**Available data:**
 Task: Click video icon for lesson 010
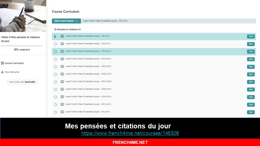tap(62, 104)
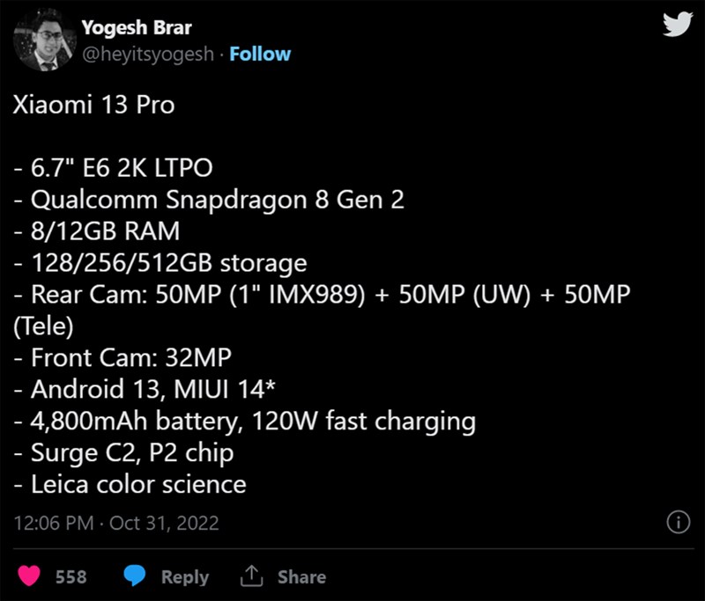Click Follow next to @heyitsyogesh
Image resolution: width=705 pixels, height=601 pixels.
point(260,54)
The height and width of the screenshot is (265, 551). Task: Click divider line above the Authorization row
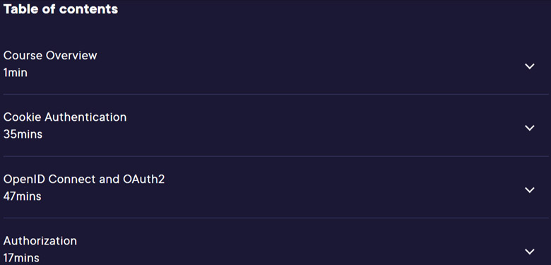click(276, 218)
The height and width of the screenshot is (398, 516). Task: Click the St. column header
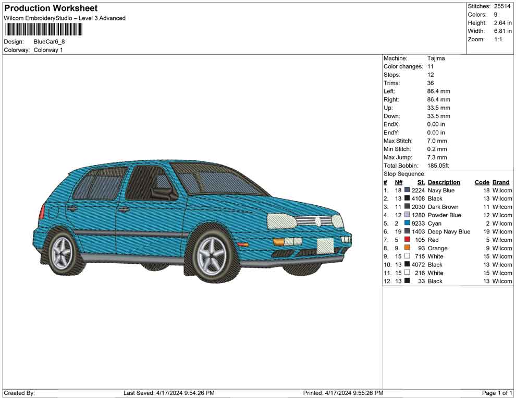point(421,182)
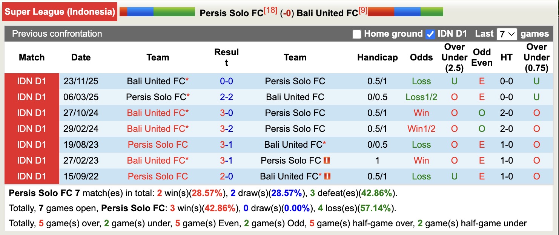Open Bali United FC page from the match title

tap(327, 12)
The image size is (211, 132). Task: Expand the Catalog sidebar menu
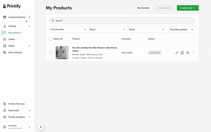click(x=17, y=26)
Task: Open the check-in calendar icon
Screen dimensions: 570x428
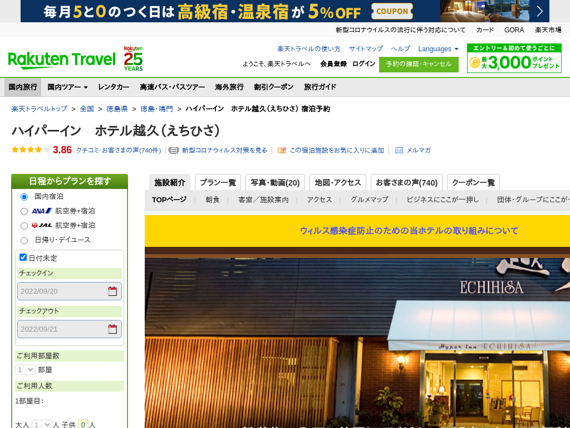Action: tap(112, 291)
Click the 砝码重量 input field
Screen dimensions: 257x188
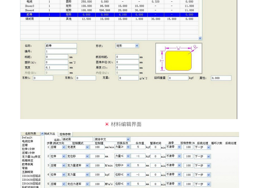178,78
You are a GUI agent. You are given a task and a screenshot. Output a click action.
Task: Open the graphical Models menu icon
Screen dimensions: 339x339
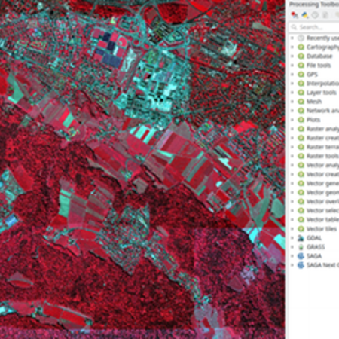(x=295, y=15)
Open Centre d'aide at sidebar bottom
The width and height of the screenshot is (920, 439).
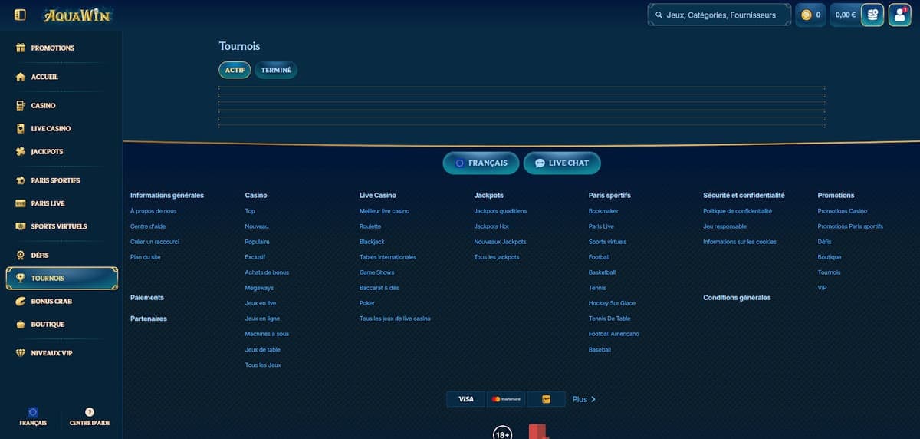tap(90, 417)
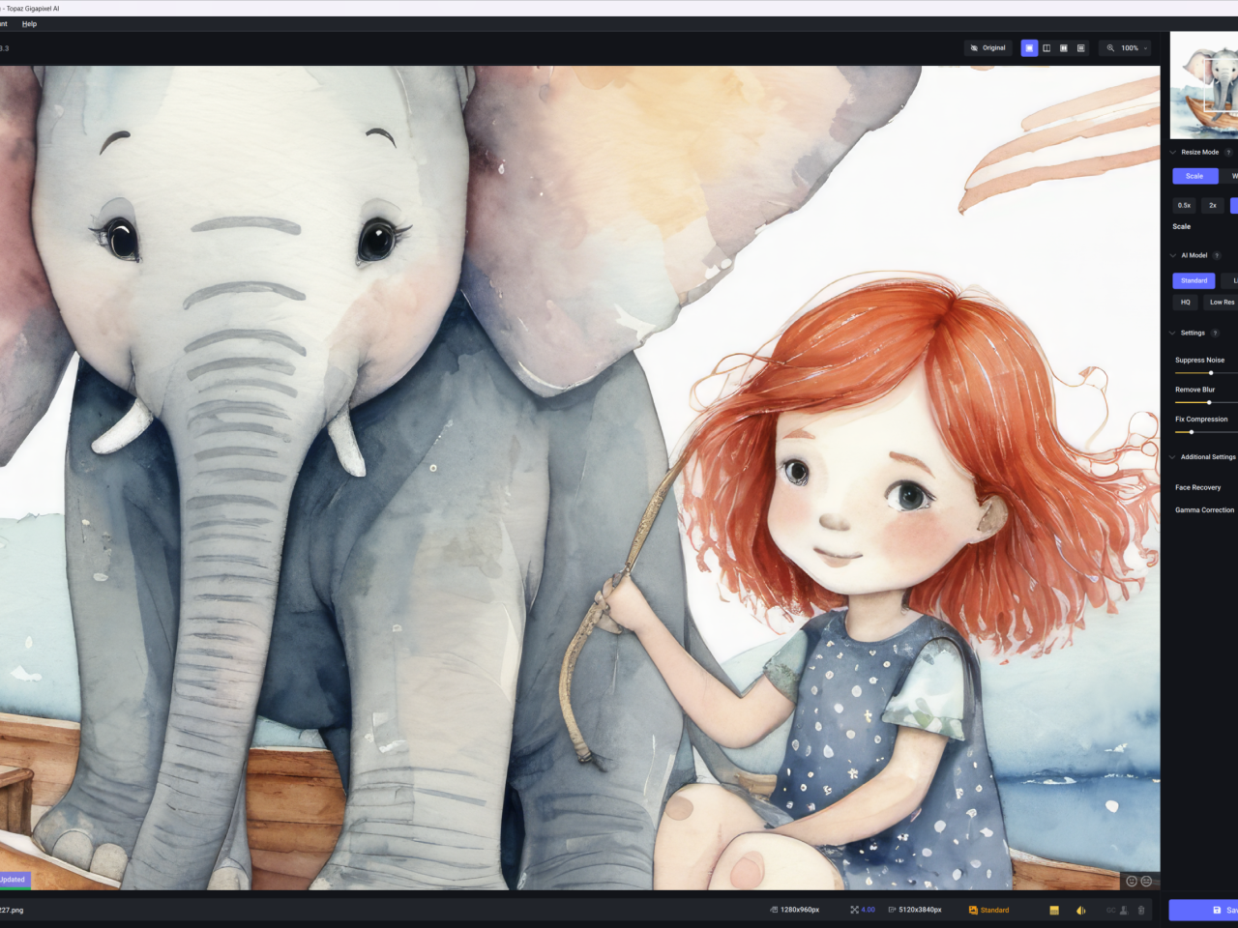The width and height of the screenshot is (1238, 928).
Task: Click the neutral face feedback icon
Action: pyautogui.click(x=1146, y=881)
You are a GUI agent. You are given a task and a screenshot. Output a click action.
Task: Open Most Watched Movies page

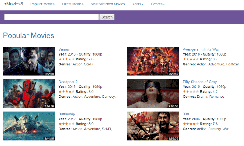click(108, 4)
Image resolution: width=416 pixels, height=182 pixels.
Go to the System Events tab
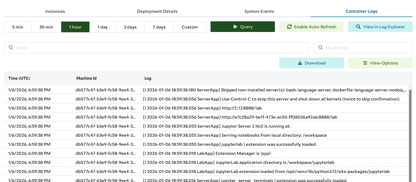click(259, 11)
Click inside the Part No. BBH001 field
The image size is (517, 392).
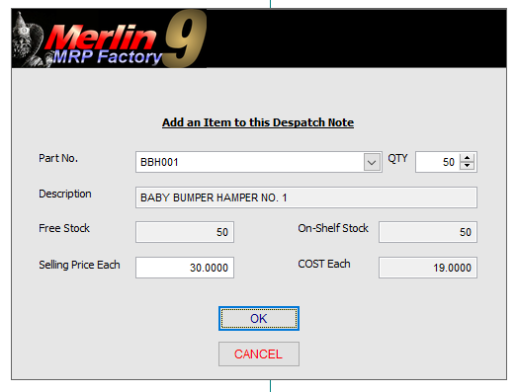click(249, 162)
---
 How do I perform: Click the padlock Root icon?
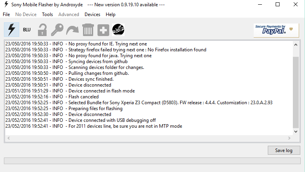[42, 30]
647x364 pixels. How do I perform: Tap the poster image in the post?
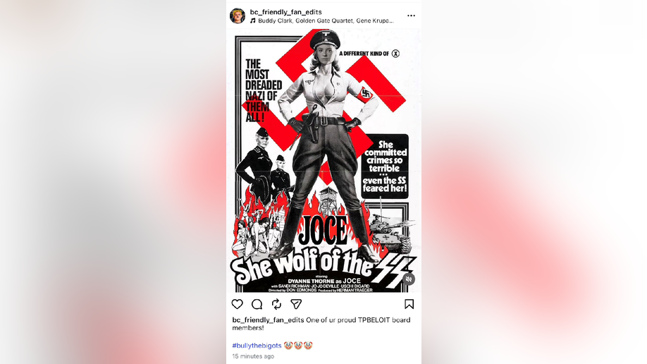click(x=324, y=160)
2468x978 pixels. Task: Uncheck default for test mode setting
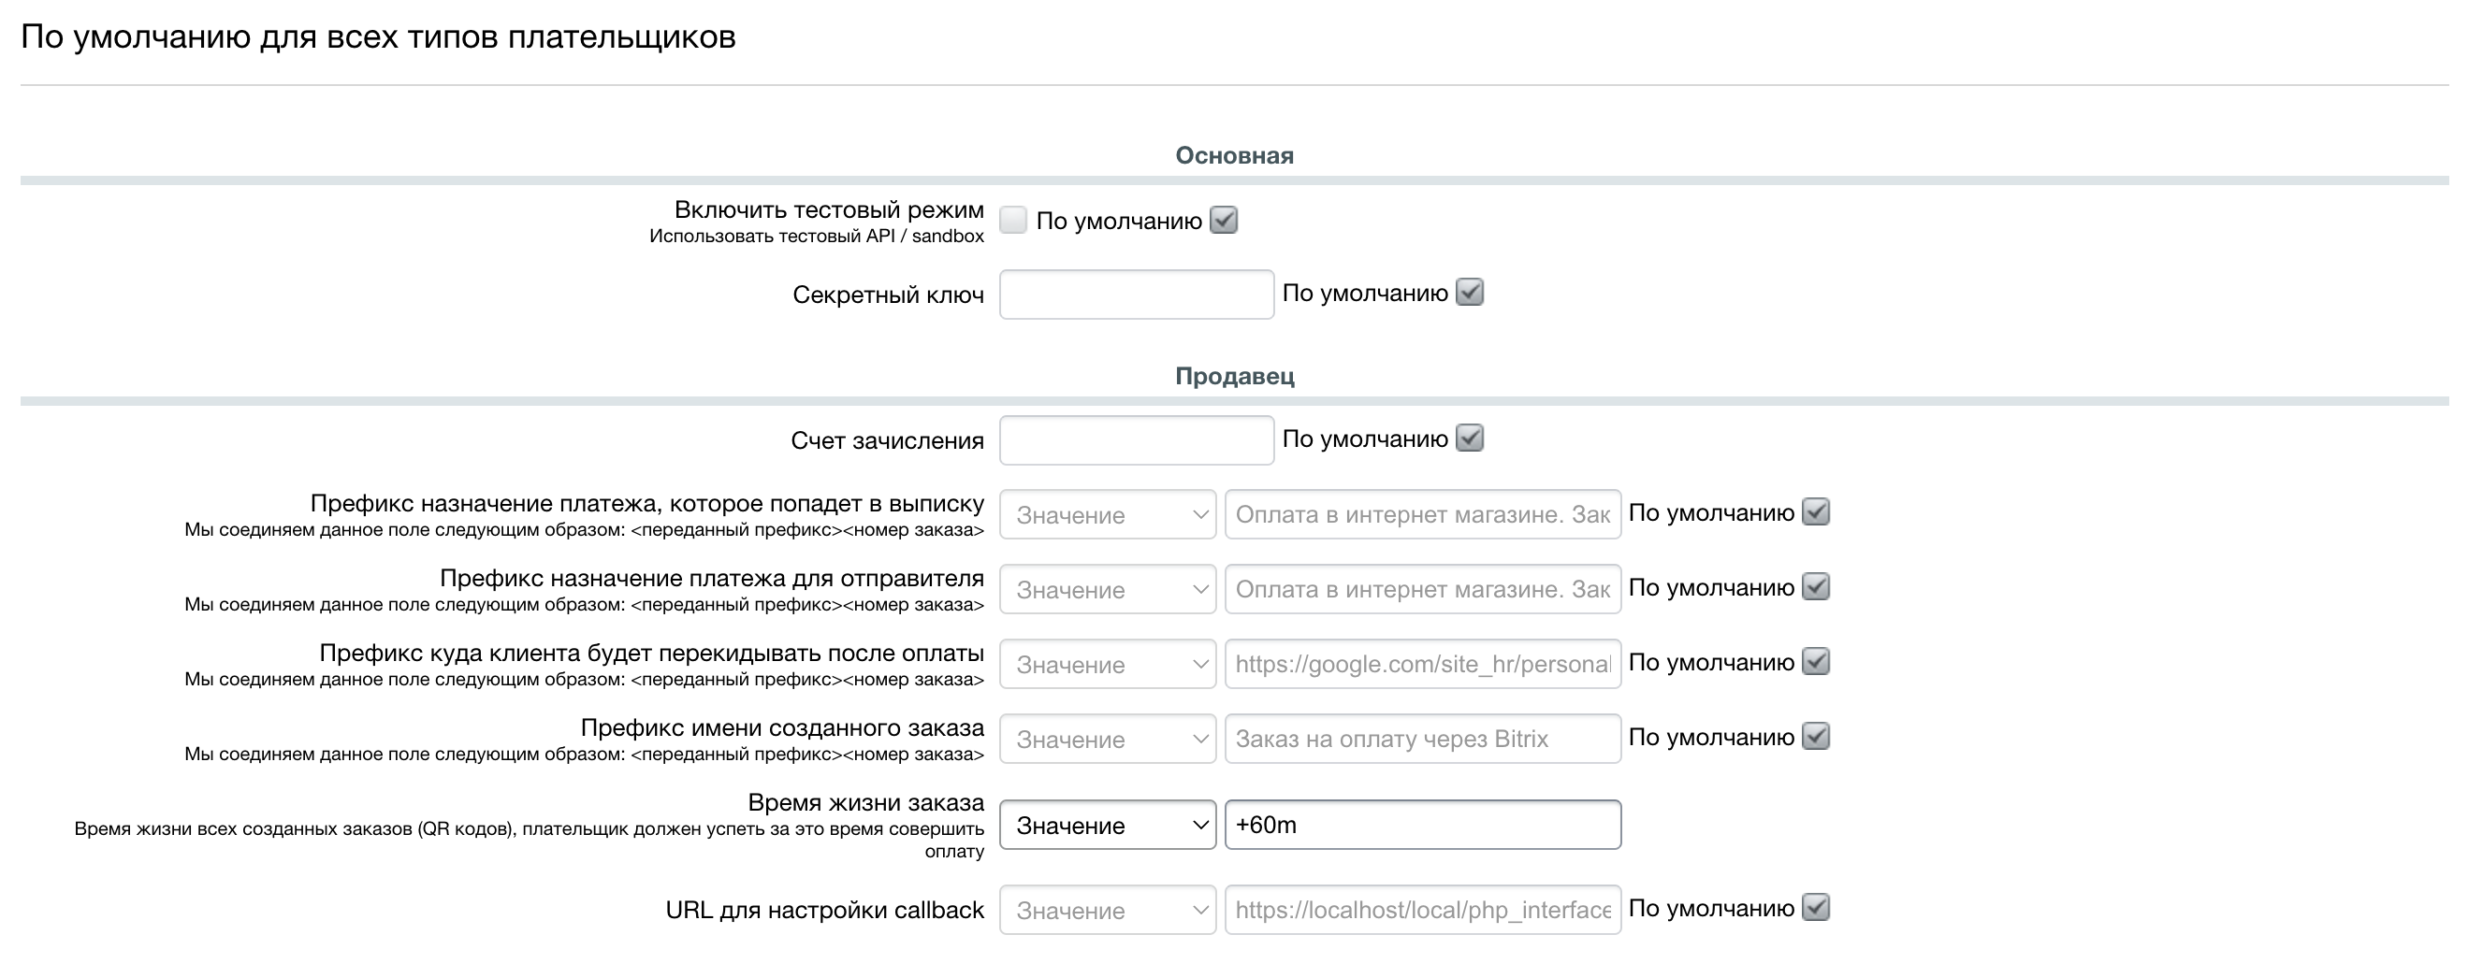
---
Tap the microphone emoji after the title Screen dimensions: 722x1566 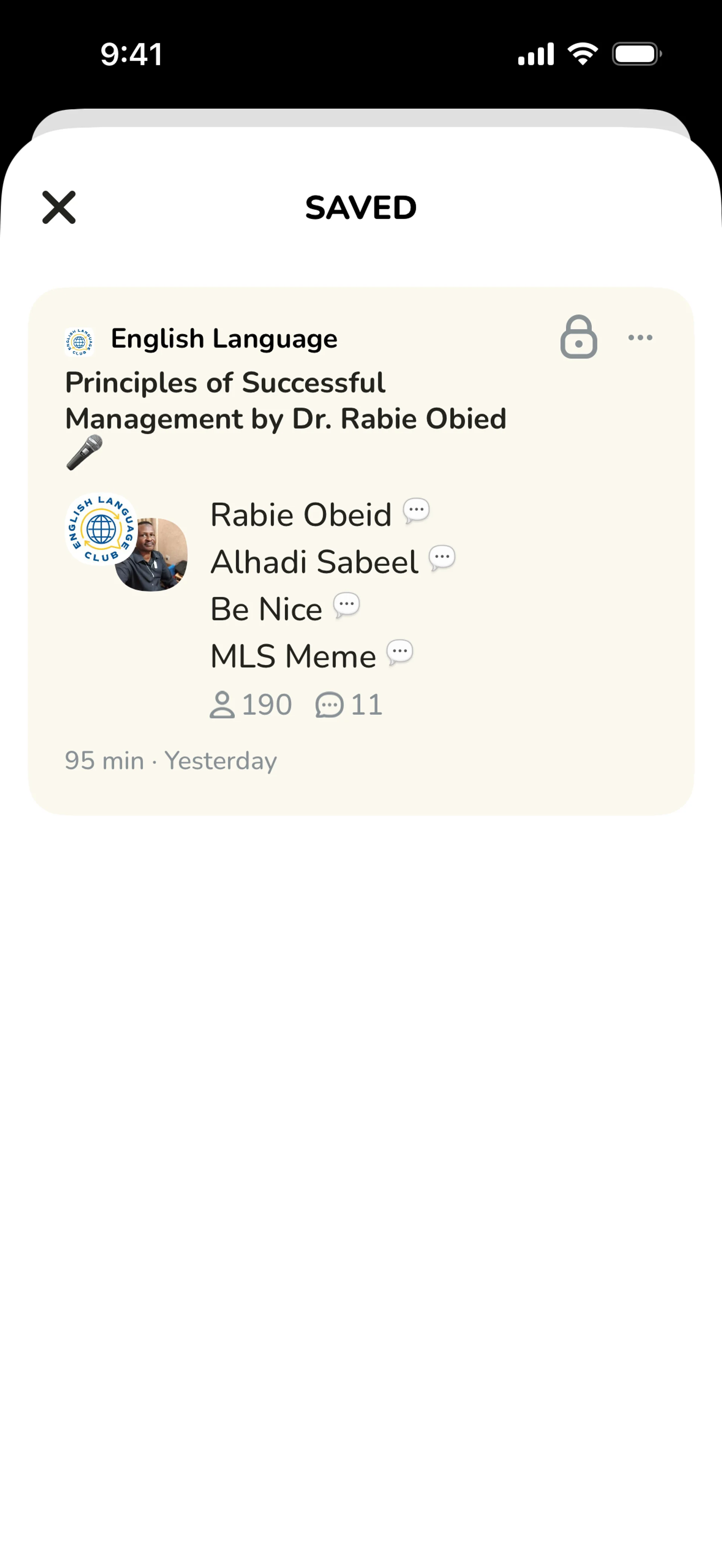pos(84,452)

**Exercise aim:**
Please copy out every line in the listing that has the string "field".

**Final answer:**
Click the 砝码重量 input field
Click inside the Part No. BBH001 field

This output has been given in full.